Over 5,000 Americans and untold numbers of civilians have been killed in Iraq and Afghanistan since September 11, 2001.  Hundreds of billions of dollars have been spent on these military operations and the long term associated costs are projected to run into the trillions.

On June 1, our national debt topped $13 trillion- nearly 90% of the United States’ GDP.  The IMF projects that by 2012, our national debt will overtake it.  While the bulk of this debt can be attributed to our unregulated financial system, it is clear that our military budget comprises a significant percentage of it.
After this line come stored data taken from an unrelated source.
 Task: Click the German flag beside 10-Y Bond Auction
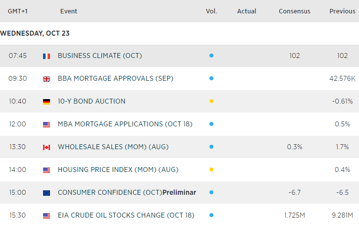[x=47, y=102]
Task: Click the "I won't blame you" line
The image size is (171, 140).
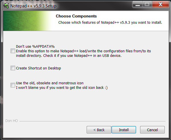Action: (x=62, y=88)
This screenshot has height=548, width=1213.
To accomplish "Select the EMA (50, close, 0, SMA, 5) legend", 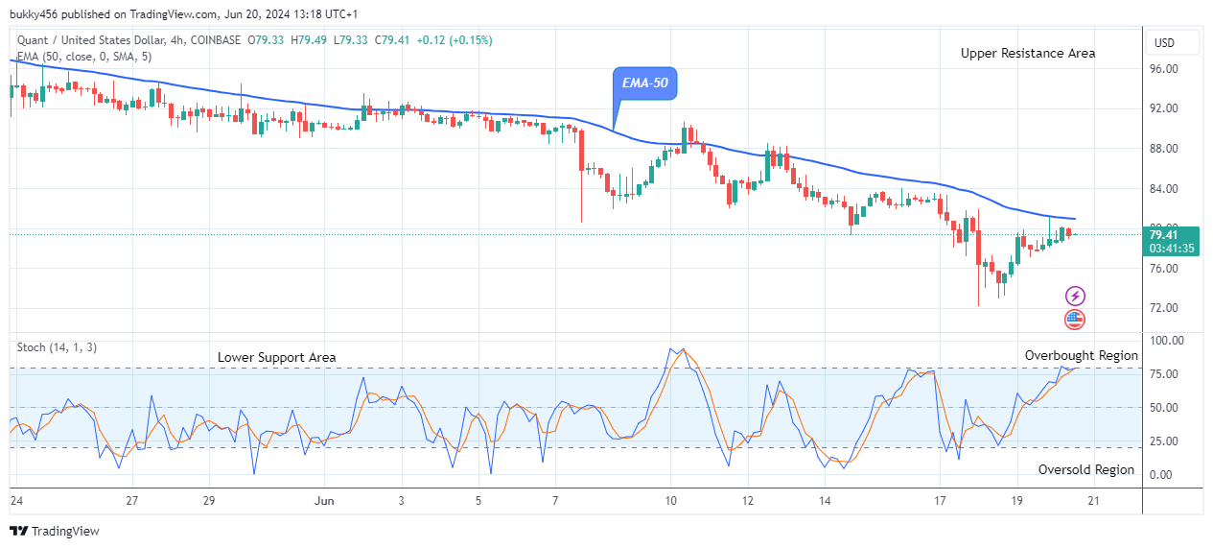I will [84, 57].
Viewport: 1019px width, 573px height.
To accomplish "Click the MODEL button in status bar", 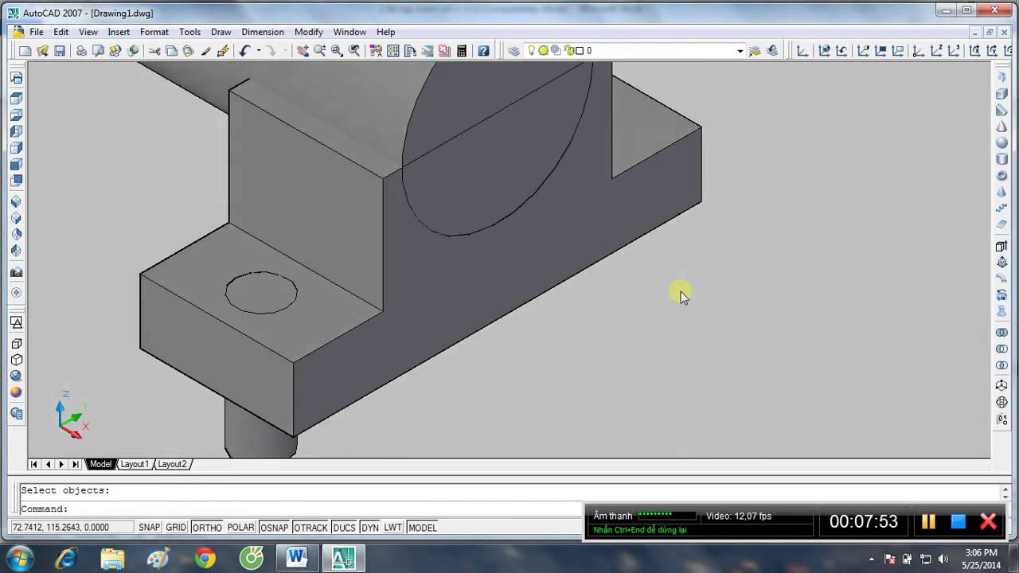I will (x=422, y=528).
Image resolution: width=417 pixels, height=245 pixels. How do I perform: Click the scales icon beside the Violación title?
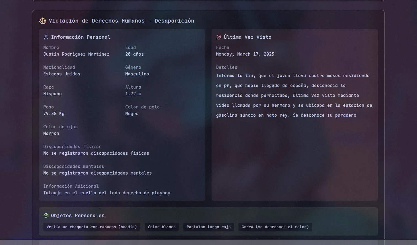43,21
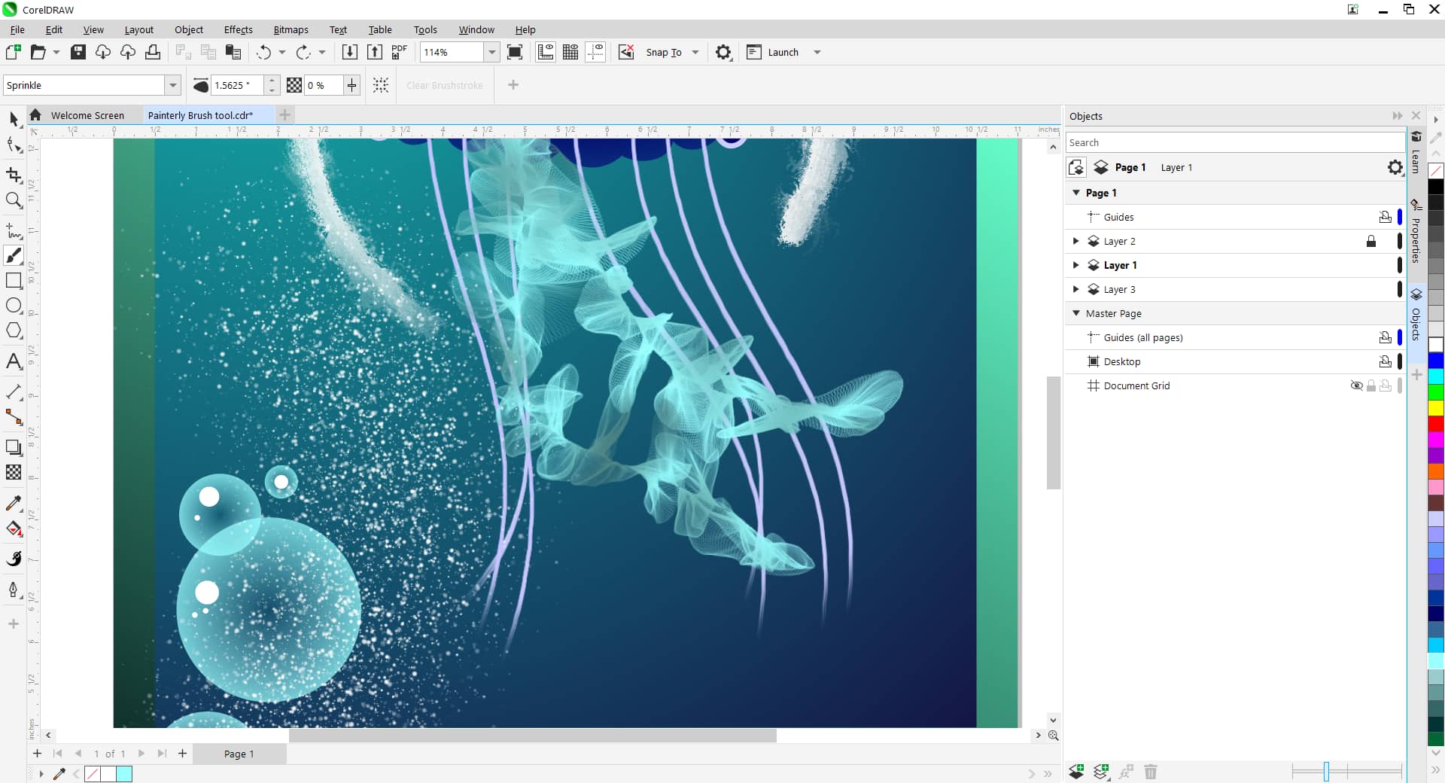Click the Save icon
The image size is (1445, 783).
click(78, 52)
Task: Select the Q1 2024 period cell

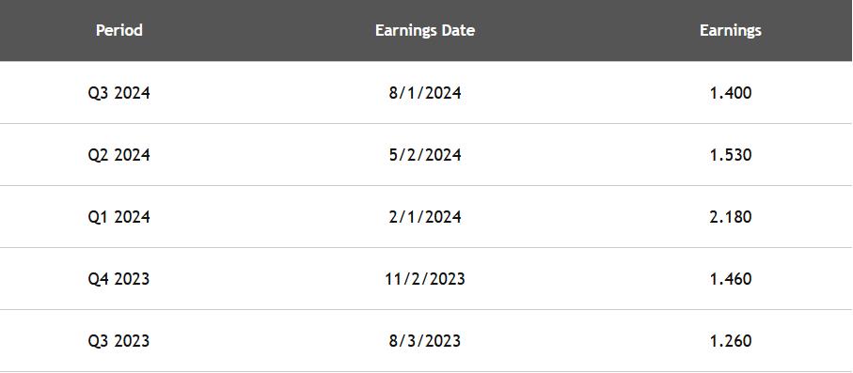Action: point(119,217)
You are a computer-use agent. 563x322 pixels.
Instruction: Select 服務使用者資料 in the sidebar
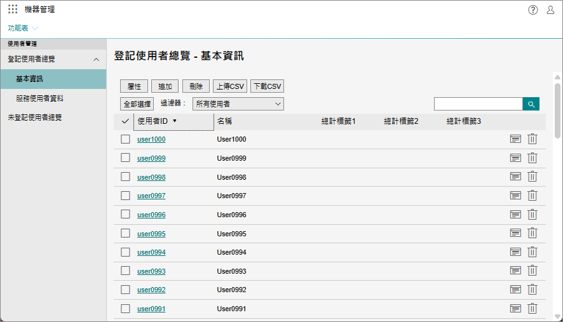point(39,98)
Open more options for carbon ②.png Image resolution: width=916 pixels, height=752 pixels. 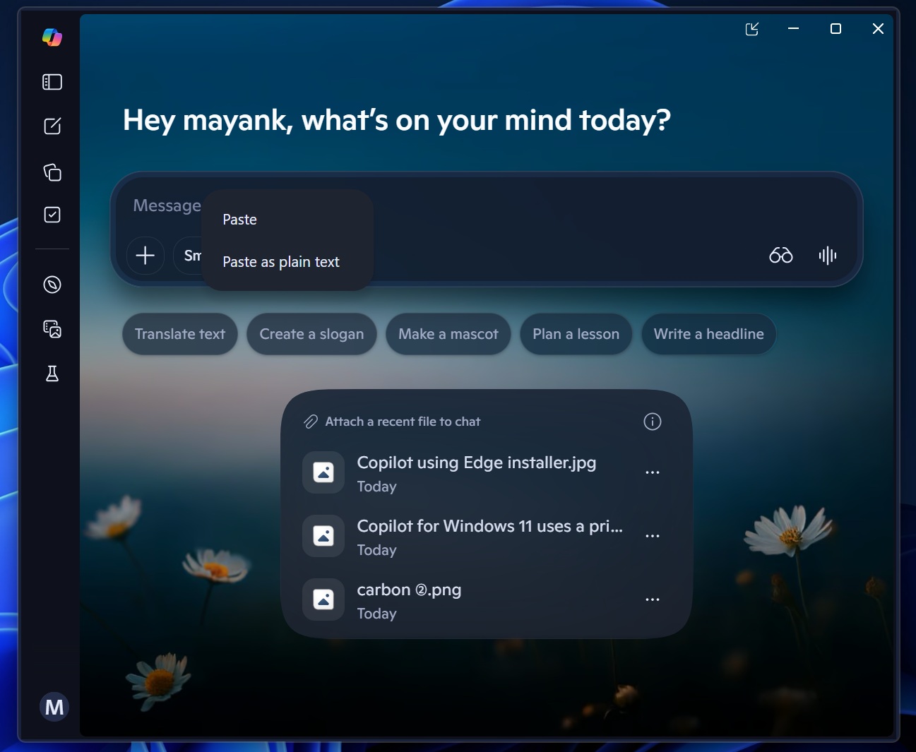(x=652, y=599)
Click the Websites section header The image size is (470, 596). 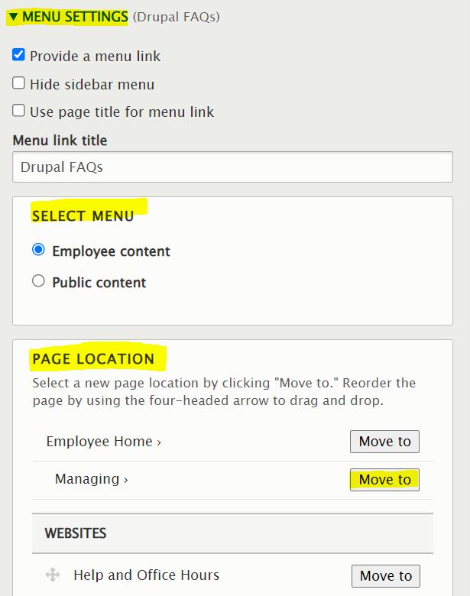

The deeper we dig ourselves into this hole the more difficult it will be to get out of it as our public officials raise interest rates to compensate for our lendors’ increasing loss of confidence.  Unemployment will increase and social safety nets will begin to fray as our foreign financial obligations place stress on the system.  Just as the 18th century British empire expected of the thirteen colonies, foreign powers will exact political concessions in our foreign and domestic affairs in exchange for continued financial patronage.

Looking past our immediate situation, it is important to ask how we got here in order to find a way out.  The short answer is that we have chosen dependence on a system we no longer have control of.  Just as we’ve become dependent on a financial empire that our elected representatives decided was too big to fail, we have allowed these same officials to cede our power to an empire of oil.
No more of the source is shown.